# [Problem to work on]
Show every line of the data below that includes the word "Task".

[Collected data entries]
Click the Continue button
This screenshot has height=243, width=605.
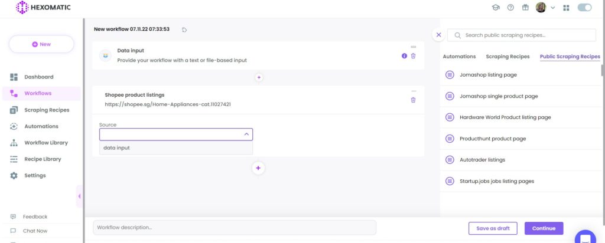(x=544, y=228)
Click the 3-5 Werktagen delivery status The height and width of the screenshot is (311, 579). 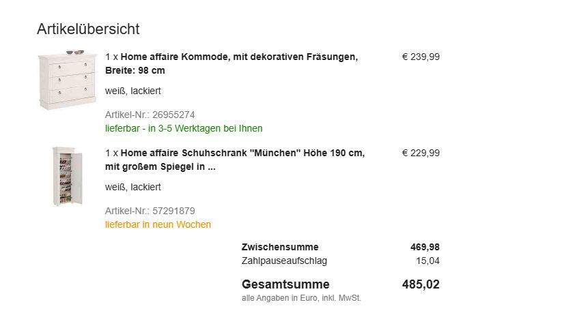(184, 128)
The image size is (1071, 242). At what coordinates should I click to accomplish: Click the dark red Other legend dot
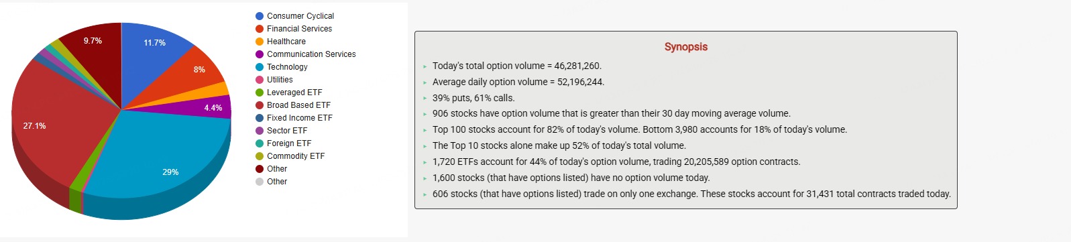260,169
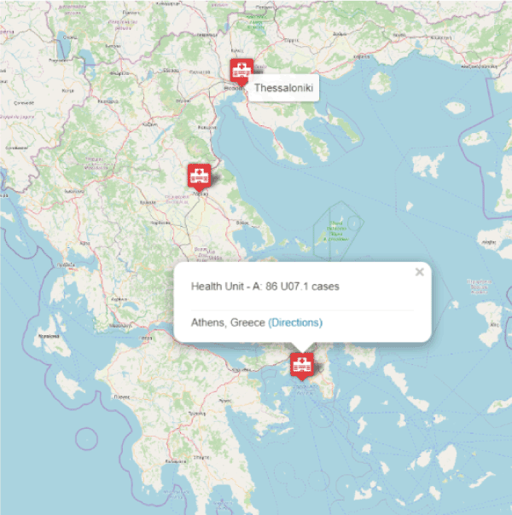Click the popup's pointer tip above the Athens marker

point(302,348)
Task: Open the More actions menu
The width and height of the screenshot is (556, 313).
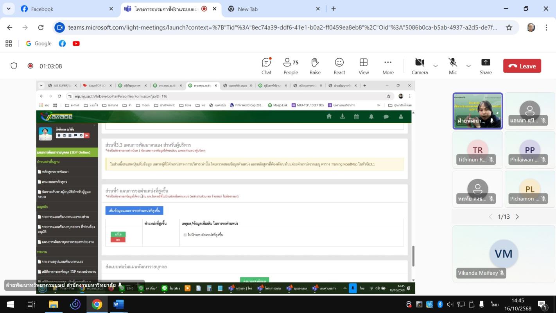Action: coord(388,66)
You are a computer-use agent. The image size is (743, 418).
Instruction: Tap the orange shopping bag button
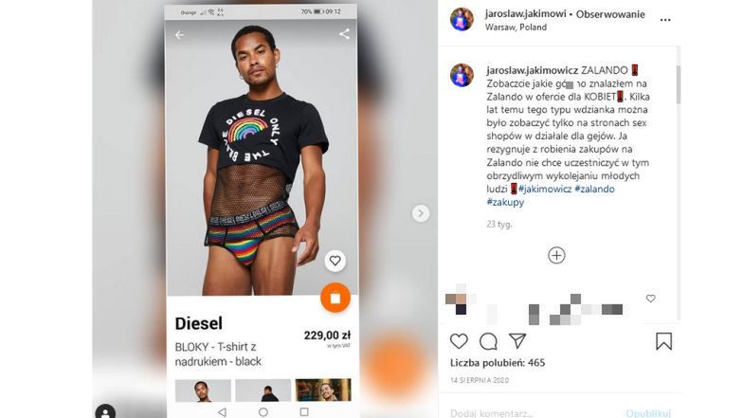[x=335, y=298]
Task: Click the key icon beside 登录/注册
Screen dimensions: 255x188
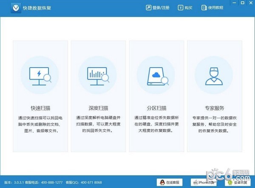Action: [148, 8]
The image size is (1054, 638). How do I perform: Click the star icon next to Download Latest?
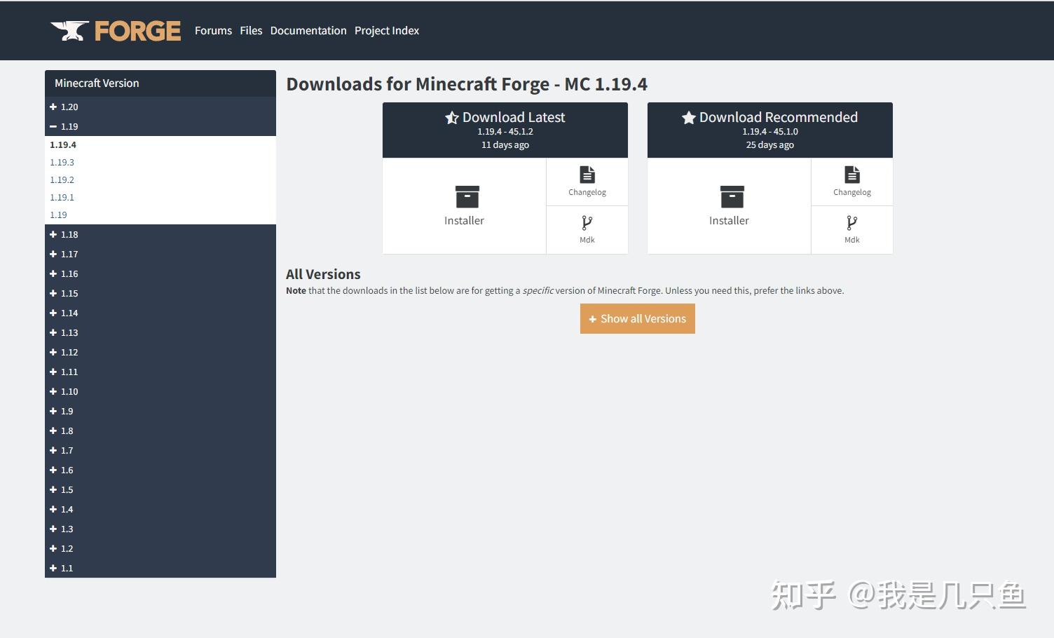pyautogui.click(x=452, y=117)
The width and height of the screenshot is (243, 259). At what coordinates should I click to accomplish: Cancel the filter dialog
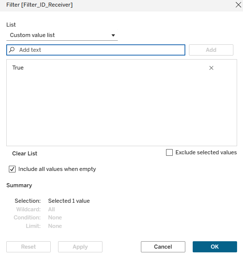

# [Result of this exercise]
Task: Open the More actions menu
Task: Click the key icon beside 登录/注册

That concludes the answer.